Gut Health and Mood: There Is a Connection

Gut-brain connection or gut brain axis. Concept art showing a connection from the gut to the brain. 3d illustration.

Did you ever write an e-mail about someone then accidentally send it to that someone?…Did you get a sinking feeling in your stomach?

That sensation and other gut-related (stomach) feelings are the source of so many sayings, such as:

  • Trust your gut

  • Gut wrenching

  • Butterflies in your stomach

  • Your gut feeling

The mind-gut connection is much more than just a collection of  little phrases though. Did you know that the microscopic microbes that reside in your gut can actually influence your feelings and behaviors?. Is that amazing or what?

Your gut is home to trillions of bacteria and other microbes. They say up to 3 POUNDS of them!  These microbes directly communicate with your brain along the gut-brain axis, also known as the vagus nerve. We had initially thought the brain was doing most of the talking in this incredible relationship, but new gut microbiome research indicates that your microbes are quite the talkers!

So, Yes, your gut microbes actually communicate with your brain!


Your gut microbiome communicates by creating and then by consuming the majority of your body’s neurotransmitters. You know serotonin which is your “happy” “feel good” neurotransmitter? Can you believe that over 90% of your body’s serotonin is made by your gut microbiome?
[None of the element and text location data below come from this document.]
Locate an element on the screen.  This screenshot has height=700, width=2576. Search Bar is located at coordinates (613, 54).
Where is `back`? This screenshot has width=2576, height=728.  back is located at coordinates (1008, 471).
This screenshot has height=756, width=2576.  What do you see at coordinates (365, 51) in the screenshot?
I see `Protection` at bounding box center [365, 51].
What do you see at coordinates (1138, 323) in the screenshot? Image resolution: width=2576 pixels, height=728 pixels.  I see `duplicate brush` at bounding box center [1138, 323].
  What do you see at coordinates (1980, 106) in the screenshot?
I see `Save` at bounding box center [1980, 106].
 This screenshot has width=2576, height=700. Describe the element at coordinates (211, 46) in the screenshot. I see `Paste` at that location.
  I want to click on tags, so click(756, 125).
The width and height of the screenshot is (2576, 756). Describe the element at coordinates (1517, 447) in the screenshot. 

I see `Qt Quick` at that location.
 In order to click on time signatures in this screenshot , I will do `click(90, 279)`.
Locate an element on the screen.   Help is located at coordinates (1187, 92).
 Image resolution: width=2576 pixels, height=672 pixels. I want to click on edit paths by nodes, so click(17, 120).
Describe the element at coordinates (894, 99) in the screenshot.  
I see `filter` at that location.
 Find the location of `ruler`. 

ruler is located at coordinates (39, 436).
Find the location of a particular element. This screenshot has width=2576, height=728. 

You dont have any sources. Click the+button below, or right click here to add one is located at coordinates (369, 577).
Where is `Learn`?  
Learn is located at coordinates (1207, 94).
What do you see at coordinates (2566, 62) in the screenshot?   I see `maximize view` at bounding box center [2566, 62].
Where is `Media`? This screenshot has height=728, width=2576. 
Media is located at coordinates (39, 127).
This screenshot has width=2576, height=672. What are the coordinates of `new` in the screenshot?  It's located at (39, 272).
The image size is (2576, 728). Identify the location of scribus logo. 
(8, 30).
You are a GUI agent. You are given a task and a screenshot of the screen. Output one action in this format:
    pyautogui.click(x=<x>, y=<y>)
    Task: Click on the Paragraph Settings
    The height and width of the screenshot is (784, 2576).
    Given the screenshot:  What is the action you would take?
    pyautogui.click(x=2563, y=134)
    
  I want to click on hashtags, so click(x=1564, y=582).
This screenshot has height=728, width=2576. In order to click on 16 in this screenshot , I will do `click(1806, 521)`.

In fact, a change in the make up or the composition of your gut microbes has now been shown to quite significantly affect:

  • Your mood and attitude

  • Your pain tolerance and experience

  • Your cognitive performance and memory

  • Your behavior

  • Your mental health and aberrant behaviors

So, when it comes to improving  your brain health, a great way to start is by paying very close attention to the health of your gut. And  now fortunately, because you’re reading this, you already have a serious learning advantage.

What you eat is one of the most important factors that influences your health and well being The foods that you eat are broken down, changed and transformed by your gut microbiome to feed and nourish your whole body.

And you have read that right – it’s your gut microbiome that’s digesting and transforming a majority of your food.

If you aren’t eating the right foods for a healthy brain (and your second brain, your gut) then you’re going to feel it all over. You are what you eat. We’ve all experienced the times where we felt as though our brain was blocked off and we couldn’t access parts of it. Otherwise known as brain fog. – this can often be due to the gut-brain connection.

fresh vegetables and herbs

Depending on what microbes are inside your gut right now, they can take the food you eat and metabolize it into beneficial nutrients or harmful metabolites. Your microbes also neutralize compounds from food.

For example, neurotransmitter production in the brain is dependent on specific proteins, vitamins, and minerals. Your brain needs a balanced intake of complex carbohydrates, proteins, and vitamins to keep you at your peak. Your internal microbes are responsible for metabolizing and transforming your food to keep a steady supply of nutrients to the brain. If the microbes aren’t  being fed properly, their ability to create specific vitamins  decreases, and  this impacts neurotransmitter synthesis. or the ability of the brain to communicate.  This leaves your brain struggling and the dreaded “brain fog” settles in.

One fascinating aspect of all this is this fact. The uniqueness and dynamic nature of your gut microbiome is the real reason why one diet doesn’t fit all. It can also be why recommendations can be effective for one person, and completely useless for another.

The birth and rise of probiotics was the direct result of the new science behind the gut microbiome.

Probiotics are good bacteria that are found in the intestine and can be taken in oral form to supplement the microbiome. There are many to chose from and basically everyone can benefit from supplementing from them. They are especially beneficial after antibiotic use. Antibiotic use decimates and destroys the microbiome and can take up to 2 years to get back to optimal state without supplementing. Stress,poor diet, dehydration and other things can also contribute to a poor microbiome and a person can definitely benefit from supplementing.